PROMPT
Exactly as they appear, set down all of the records.

PROVIDED RECORDS
******

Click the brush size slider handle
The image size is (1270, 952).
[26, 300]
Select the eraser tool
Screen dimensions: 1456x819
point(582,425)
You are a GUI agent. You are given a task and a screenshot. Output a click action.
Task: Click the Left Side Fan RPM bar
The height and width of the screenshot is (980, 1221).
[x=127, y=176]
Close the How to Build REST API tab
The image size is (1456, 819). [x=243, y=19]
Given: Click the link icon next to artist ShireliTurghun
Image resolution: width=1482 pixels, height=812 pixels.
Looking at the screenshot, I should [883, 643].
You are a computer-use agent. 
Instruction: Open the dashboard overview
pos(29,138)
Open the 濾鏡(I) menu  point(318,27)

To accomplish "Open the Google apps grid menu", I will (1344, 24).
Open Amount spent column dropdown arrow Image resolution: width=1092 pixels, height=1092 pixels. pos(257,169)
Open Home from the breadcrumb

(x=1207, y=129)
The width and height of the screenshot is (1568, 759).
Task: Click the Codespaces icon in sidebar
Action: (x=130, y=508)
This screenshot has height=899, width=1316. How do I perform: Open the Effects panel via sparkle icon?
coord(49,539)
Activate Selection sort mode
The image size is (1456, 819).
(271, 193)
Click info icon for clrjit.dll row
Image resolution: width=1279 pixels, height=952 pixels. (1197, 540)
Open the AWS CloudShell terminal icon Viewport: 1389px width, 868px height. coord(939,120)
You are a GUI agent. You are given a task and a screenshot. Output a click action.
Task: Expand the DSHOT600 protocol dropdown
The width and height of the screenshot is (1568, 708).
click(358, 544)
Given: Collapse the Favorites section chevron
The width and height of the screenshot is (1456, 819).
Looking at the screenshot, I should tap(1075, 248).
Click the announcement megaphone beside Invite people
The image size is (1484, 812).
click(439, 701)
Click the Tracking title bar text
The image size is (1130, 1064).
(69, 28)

******

EXERCISE RESULT
Click the brush size slider handle
The image size is (1270, 952).
[26, 300]
Select the eraser tool
Screen dimensions: 1456x819
point(582,425)
You are a GUI agent. You are given a task and a screenshot. Output a click action.
Task: Click the Left Side Fan RPM bar
The height and width of the screenshot is (980, 1221).
[x=127, y=176]
Close the How to Build REST API tab
The image size is (1456, 819). [x=243, y=19]
Given: Click the link icon next to artist ShireliTurghun
Image resolution: width=1482 pixels, height=812 pixels.
Looking at the screenshot, I should [883, 643].
You are a computer-use agent. 
Instruction: Open the dashboard overview
pos(29,138)
Open the 濾鏡(I) menu  point(318,27)

To accomplish "Open the Google apps grid menu", I will (1344, 24).
Open Amount spent column dropdown arrow Image resolution: width=1092 pixels, height=1092 pixels. pos(257,169)
Open Home from the breadcrumb

(x=1207, y=129)
The width and height of the screenshot is (1568, 759).
Task: Click the Codespaces icon in sidebar
Action: (x=130, y=508)
This screenshot has height=899, width=1316. How do I perform: Open the Effects panel via sparkle icon?
coord(49,539)
Activate Selection sort mode
The image size is (1456, 819).
(271, 193)
Click info icon for clrjit.dll row
Image resolution: width=1279 pixels, height=952 pixels. (1197, 540)
Open the AWS CloudShell terminal icon Viewport: 1389px width, 868px height. coord(939,120)
You are a GUI agent. You are given a task and a screenshot. Output a click action.
Task: Expand the DSHOT600 protocol dropdown
The width and height of the screenshot is (1568, 708).
click(358, 544)
Given: Collapse the Favorites section chevron
The width and height of the screenshot is (1456, 819).
Looking at the screenshot, I should tap(1075, 248).
Click the announcement megaphone beside Invite people
The image size is (1484, 812).
click(439, 701)
Click the Tracking title bar text
The image size is (1130, 1064).
(69, 28)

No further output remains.